**What you need to do**
Which lines below contain the string "location", counting only matches with the same case? Gather each such line and copy it out in full.

**Exercise data**

━━━━━━━━━━━━━━━━

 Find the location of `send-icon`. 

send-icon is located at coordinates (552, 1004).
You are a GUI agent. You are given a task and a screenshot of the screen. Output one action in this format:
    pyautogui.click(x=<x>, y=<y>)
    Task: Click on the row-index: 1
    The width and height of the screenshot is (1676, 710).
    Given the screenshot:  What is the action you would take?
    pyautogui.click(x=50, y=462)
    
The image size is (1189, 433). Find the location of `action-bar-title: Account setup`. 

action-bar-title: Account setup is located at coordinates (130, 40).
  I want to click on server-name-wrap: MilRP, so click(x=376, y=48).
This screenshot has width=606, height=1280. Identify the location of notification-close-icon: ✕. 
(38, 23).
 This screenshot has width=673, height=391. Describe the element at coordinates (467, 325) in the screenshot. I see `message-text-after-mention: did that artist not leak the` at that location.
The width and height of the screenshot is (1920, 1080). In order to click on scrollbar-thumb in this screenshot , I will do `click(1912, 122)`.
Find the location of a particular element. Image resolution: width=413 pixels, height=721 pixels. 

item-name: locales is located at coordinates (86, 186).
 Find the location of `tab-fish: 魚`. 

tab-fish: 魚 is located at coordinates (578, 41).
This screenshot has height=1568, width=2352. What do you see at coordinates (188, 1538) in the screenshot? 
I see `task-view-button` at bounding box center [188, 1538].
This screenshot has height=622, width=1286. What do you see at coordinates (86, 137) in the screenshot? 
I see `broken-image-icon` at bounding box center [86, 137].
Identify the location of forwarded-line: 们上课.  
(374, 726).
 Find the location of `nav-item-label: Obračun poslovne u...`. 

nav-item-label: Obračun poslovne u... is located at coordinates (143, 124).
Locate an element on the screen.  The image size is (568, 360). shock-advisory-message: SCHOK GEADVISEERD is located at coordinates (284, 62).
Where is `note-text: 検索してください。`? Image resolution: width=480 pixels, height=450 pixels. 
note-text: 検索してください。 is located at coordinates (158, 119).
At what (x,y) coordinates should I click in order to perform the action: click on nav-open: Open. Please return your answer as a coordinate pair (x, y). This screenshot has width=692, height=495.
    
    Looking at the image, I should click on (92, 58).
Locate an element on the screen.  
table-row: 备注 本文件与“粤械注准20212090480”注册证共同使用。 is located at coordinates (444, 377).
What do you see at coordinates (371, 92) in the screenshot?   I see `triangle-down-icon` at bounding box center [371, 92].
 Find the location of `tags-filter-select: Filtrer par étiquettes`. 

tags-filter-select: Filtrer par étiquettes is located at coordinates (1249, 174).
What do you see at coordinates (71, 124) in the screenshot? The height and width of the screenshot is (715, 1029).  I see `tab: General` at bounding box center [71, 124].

━━━━━━━━━━━━━━━━

**Answer area**
 Find the location of `send-icon`. 
The image size is (1189, 433). Find the location of `action-bar-title: Account setup`. 
This screenshot has width=606, height=1280. Identify the location of notification-close-icon: ✕. 
 This screenshot has width=673, height=391. Describe the element at coordinates (467, 325) in the screenshot. I see `message-text-after-mention: did that artist not leak the` at that location.
Find the location of a particular element. Image resolution: width=413 pixels, height=721 pixels. 
 Find the location of `tab-fish: 魚`. 
Identify the location of forwarded-line: 们上课.  
 Find the location of `nav-item-label: Obračun poslovne u...`. 
 Find the location of `tags-filter-select: Filtrer par étiquettes`. 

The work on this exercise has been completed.